OBJECTIVES:
(a) In the theming discussion, list everything the writer says they want as a user of their operating system.
(b) Repeat the passage of the theming discussion starting at "2) specify all" and ending at "colours and sizes.".

SOURCE EXTRACT:

There are two solutions to this:

1) use offset colours, like specifying to move 10% in Hue off the theme colour.

2) specify all foreground + background colours and admit that this is special and won't conform to any user or distro theming


Number two is the enforced theme I was tslking about. Offset colors can be problematic for a number of reasons. The main one is that you don't know if the color that is generated that way has the right amount of contrast to each of the other colors it appears with and that the end result is something that is visually pleasing.


As an application developer I want for my users a consistent experience, irrelevant of OS or distribution. I understand that.

But, as a user I want for my experience consistent on my os, irrelevant of that different apps are written by different people on different setups. I want consistent icons, I want menus that follow same convention, I want to change text colours and sizes.

The biggest issue is that developers don't want to follow gnome checklist. Instead of that, they hardcode colours and behaviour. They go heavy into 'it works for me'. And then have audacity to complain that world doesn't bend to their will.

Here is a gnome checklist. I wish the open letter stated how their application follows the checklist and was broken by a distribution so that the checklist now includes fails.

https://developer.gnome.org/accessibility-devel-guide/stable...


The way I see it, there are two options here: either require themes to specify colors for many more semantic use cases or give up on themes.

Dataset records
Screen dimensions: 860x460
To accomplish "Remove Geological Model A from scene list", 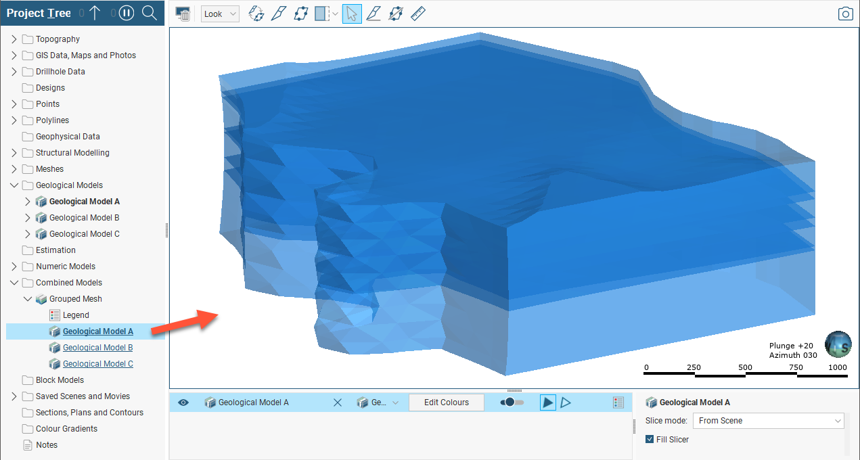I will tap(338, 403).
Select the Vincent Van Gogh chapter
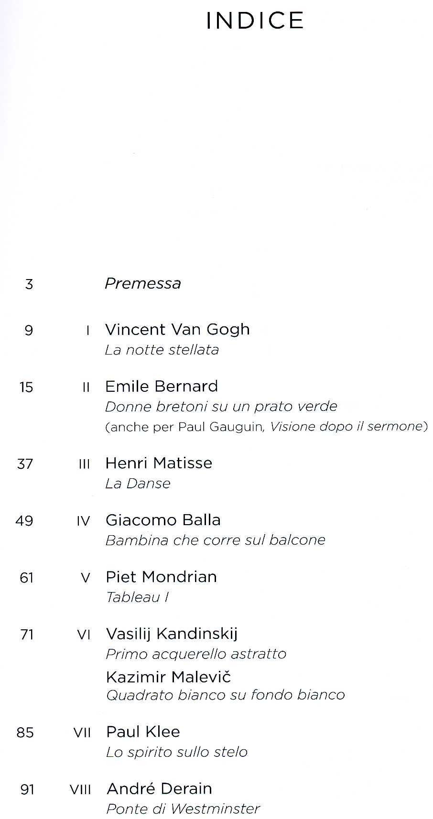The width and height of the screenshot is (433, 819). (177, 329)
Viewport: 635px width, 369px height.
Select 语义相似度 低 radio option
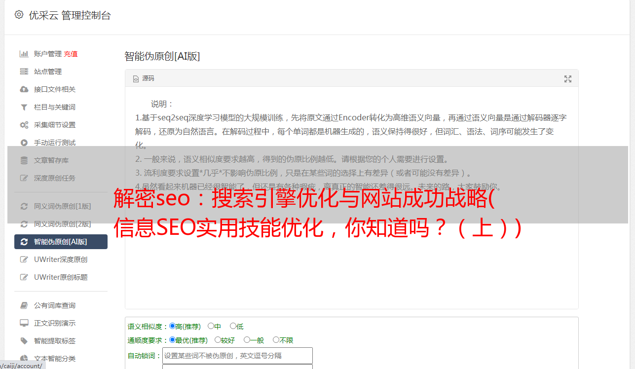(233, 326)
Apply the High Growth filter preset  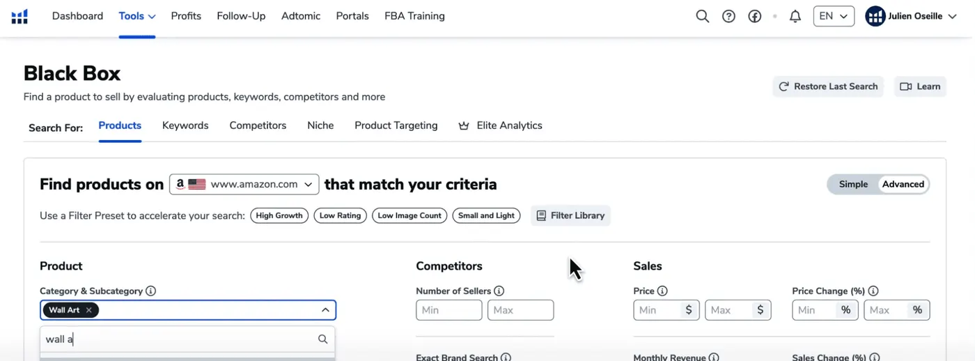point(279,216)
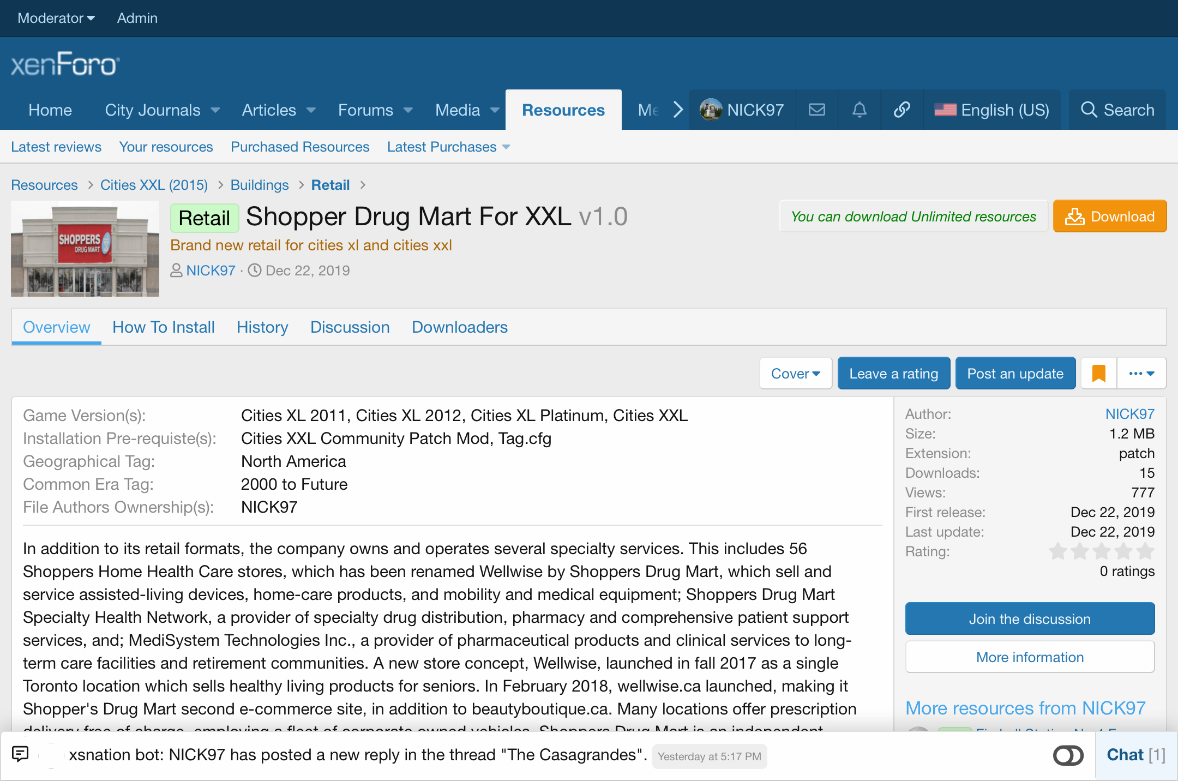The image size is (1178, 781).
Task: Expand the Moderator dropdown
Action: [x=56, y=18]
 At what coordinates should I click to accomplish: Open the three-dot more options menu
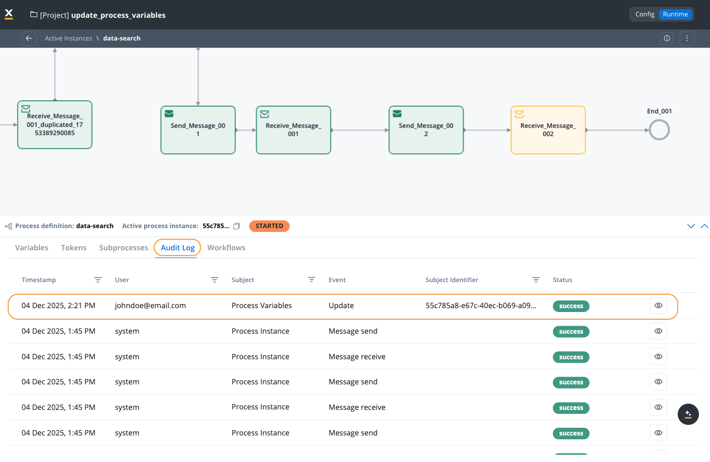687,39
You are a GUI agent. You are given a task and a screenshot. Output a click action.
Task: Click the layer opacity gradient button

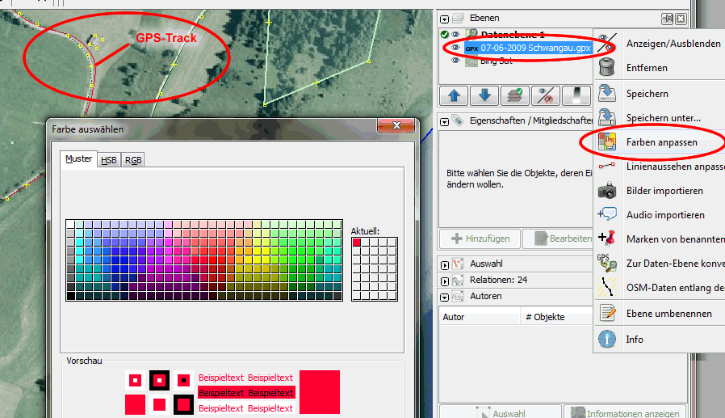coord(578,95)
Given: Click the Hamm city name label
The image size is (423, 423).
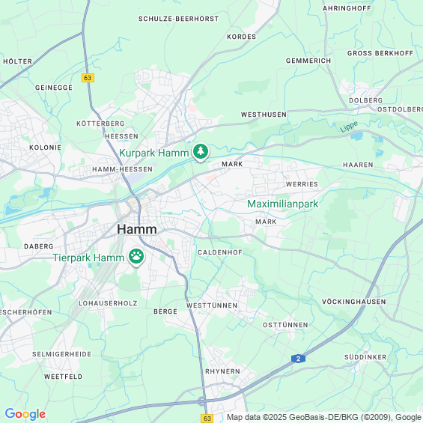Looking at the screenshot, I should pyautogui.click(x=137, y=229).

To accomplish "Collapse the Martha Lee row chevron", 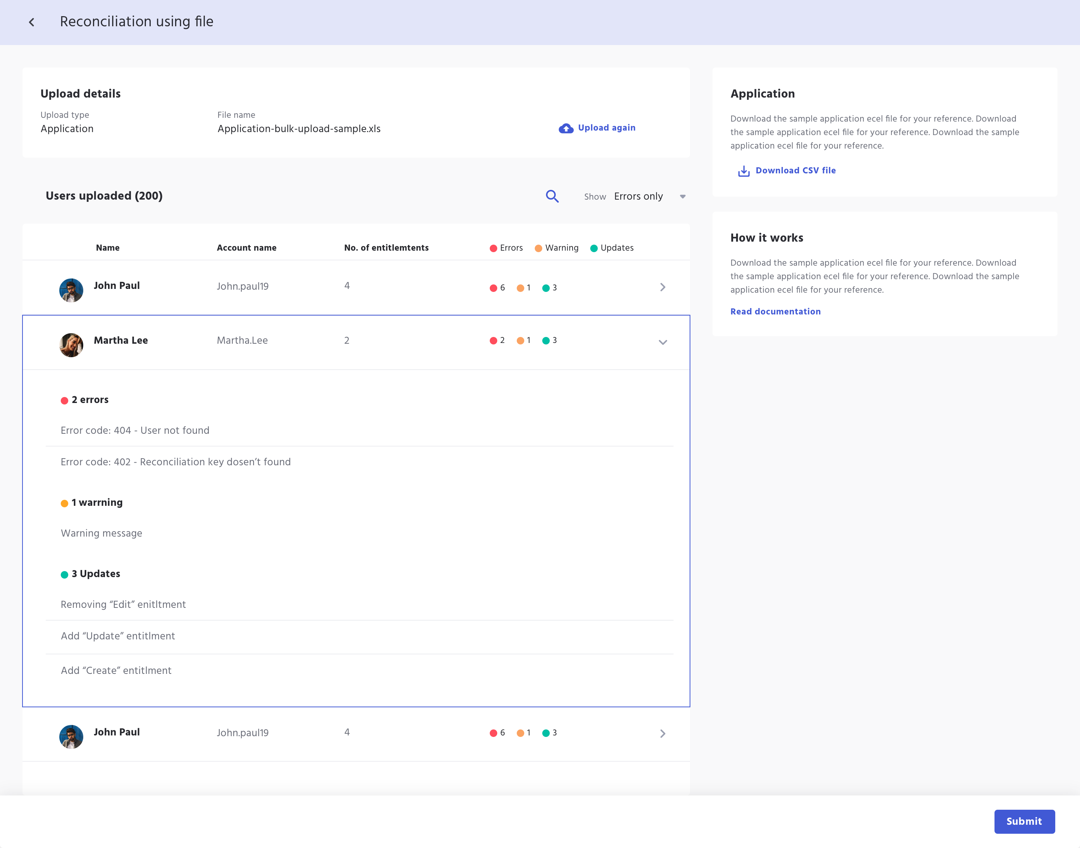I will [662, 342].
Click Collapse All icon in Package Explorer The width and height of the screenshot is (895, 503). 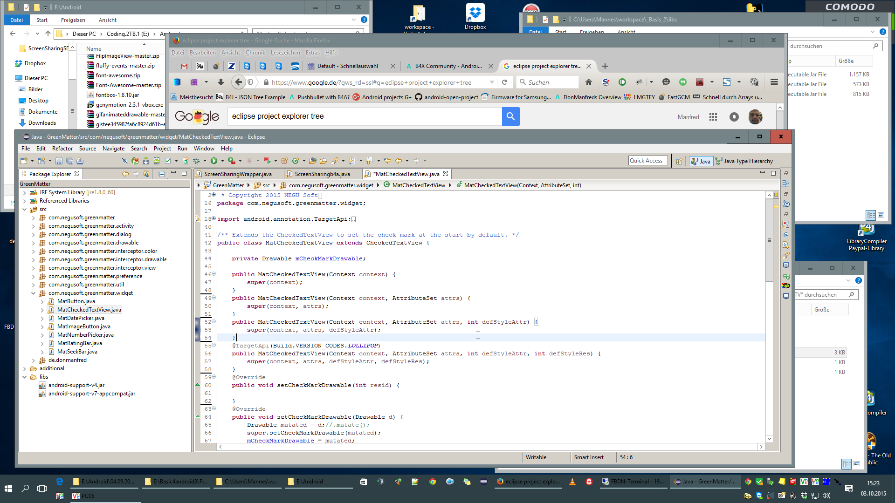[161, 174]
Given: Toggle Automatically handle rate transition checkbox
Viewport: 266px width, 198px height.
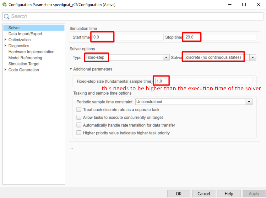Looking at the screenshot, I should (79, 125).
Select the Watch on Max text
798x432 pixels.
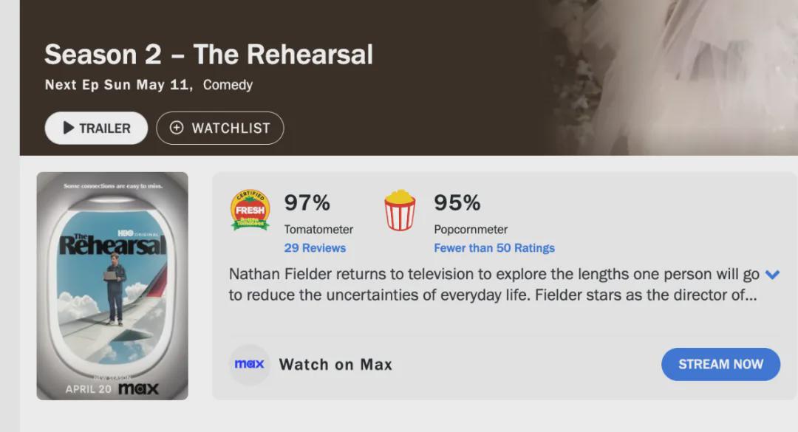336,364
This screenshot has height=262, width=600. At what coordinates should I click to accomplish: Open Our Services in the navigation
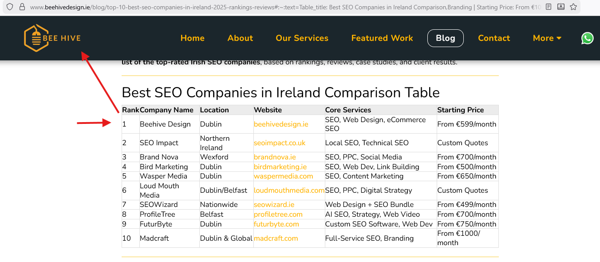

ANSWERS TO THE PROBLEMS:
(a)
- An experience that is consistent on their OS, regardless of different apps being written by different people on different setups
- Consistent icons
- Menus that follow the same convention
- The ability to change text colours and sizes

(b)
2) specify all foreground + background colours and admit that this is special and won't conform to any user or distro theming


Number two is the enforced theme I was tslking about. Offset colors can be problematic for a number of reasons. The main one is that you don't know if the color that is generated that way has the right amount of contrast to each of the other colors it appears with and that the end result is something that is visually pleasing.


As an application developer I want for my users a consistent experience, irrelevant of OS or distribution. I understand that.

But, as a user I want for my experience consistent on my os, irrelevant of that different apps are written by different people on different setups. I want consistent icons, I want menus that follow same convention, I want to change text colours and sizes.